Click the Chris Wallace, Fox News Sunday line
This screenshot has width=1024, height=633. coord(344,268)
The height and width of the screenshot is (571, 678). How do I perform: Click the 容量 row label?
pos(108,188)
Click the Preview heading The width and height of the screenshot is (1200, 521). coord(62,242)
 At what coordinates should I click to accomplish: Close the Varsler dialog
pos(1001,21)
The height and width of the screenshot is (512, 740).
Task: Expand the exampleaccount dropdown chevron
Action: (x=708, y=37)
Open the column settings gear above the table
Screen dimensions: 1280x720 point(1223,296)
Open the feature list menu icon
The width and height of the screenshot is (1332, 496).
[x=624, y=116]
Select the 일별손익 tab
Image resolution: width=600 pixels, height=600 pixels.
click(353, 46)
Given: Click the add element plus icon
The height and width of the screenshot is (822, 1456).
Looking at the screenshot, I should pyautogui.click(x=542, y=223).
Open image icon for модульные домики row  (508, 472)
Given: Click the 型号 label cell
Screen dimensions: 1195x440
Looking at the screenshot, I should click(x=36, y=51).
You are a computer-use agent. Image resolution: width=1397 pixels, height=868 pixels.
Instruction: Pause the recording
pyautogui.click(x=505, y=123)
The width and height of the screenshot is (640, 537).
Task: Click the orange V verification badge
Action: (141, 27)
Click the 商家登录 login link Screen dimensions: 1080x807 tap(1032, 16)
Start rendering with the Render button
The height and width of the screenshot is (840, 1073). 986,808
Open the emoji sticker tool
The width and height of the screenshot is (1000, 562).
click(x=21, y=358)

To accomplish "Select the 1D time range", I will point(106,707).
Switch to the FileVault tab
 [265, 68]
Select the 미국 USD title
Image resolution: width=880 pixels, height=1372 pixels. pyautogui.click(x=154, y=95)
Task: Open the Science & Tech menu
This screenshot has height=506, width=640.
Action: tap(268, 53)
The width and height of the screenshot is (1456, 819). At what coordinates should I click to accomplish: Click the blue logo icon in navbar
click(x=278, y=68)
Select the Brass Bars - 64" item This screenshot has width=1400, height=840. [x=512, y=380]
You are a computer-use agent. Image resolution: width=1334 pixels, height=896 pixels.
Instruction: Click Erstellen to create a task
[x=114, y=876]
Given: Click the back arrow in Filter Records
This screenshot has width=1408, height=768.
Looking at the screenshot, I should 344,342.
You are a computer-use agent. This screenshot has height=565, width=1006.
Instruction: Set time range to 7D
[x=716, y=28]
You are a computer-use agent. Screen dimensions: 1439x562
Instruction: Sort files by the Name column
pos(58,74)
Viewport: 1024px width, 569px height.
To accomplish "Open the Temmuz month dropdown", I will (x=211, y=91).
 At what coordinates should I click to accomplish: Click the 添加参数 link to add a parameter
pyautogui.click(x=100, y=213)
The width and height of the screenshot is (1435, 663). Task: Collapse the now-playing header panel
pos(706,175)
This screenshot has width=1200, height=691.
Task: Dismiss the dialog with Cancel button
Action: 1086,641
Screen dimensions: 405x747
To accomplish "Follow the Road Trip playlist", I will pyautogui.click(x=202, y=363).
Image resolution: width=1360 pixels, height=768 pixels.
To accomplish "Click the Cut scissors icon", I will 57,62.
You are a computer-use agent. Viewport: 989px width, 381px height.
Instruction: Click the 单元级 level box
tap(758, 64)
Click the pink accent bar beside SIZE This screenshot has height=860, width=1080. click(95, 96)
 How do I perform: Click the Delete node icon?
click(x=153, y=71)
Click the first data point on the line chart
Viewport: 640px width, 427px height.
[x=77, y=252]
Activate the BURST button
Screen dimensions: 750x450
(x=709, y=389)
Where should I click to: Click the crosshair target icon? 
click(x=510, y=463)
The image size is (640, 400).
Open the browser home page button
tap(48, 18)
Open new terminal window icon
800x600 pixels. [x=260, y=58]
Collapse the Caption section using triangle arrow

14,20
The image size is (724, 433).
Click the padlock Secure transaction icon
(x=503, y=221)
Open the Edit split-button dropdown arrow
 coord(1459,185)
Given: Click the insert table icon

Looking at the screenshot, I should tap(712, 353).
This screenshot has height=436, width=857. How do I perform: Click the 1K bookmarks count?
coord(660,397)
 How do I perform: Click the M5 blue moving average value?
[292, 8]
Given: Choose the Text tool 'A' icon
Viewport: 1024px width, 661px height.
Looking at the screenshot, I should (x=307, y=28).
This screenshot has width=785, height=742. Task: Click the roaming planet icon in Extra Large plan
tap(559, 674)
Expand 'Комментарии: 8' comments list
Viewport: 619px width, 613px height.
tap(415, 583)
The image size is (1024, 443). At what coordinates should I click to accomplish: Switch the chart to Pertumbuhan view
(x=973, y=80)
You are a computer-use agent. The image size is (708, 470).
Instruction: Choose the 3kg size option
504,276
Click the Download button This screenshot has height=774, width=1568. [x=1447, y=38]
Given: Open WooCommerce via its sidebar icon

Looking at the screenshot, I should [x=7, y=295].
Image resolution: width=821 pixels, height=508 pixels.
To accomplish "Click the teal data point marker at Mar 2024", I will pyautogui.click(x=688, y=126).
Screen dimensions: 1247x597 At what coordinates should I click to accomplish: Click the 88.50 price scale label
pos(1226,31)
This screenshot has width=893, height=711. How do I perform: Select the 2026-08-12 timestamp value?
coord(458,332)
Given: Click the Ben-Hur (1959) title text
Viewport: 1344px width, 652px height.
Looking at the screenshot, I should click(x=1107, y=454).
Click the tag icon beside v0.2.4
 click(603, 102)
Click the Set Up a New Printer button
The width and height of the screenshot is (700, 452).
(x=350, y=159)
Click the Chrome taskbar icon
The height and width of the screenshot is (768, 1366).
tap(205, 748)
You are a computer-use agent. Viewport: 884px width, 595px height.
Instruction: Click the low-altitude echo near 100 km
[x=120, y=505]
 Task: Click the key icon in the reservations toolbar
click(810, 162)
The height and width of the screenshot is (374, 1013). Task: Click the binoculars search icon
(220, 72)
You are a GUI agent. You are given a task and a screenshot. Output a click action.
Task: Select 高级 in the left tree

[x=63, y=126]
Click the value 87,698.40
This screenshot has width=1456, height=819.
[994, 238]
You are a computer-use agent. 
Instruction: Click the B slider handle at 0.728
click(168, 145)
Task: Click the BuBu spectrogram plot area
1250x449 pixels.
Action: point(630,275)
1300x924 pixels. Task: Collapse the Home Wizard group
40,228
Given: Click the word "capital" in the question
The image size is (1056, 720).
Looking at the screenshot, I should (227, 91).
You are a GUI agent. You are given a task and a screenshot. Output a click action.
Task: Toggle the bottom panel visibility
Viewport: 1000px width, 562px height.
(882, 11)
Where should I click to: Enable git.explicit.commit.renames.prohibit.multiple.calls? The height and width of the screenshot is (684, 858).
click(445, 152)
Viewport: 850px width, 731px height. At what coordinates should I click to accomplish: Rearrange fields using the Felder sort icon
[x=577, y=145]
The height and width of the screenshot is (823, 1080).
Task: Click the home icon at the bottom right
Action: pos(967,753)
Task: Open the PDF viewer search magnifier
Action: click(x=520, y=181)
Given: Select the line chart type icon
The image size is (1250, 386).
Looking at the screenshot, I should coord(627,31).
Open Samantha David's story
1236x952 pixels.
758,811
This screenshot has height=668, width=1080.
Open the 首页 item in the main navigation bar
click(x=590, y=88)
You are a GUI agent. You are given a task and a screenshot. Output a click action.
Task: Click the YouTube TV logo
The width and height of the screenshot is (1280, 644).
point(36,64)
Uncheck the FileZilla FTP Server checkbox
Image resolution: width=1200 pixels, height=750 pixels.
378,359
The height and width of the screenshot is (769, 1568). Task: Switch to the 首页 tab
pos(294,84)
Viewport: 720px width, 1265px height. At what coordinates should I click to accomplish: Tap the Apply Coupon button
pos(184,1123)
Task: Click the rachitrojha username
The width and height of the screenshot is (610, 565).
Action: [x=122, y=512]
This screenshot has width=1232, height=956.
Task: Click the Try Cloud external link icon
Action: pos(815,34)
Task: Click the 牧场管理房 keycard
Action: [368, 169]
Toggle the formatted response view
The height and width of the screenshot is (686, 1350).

EXERCISE DETAILS -
Now copy each line of the entries that mentions "will".

SOLUTION -
To accomplish "Select the 1D time range", I will point(106,707).
To accomplish "Open the Temmuz month dropdown", I will (x=211, y=91).
To accomplish "Follow the Road Trip playlist", I will pyautogui.click(x=202, y=363).
To accomplish "Click the Cut scissors icon", I will 57,62.
To accomplish "Click the teal data point marker at Mar 2024", I will pyautogui.click(x=688, y=126).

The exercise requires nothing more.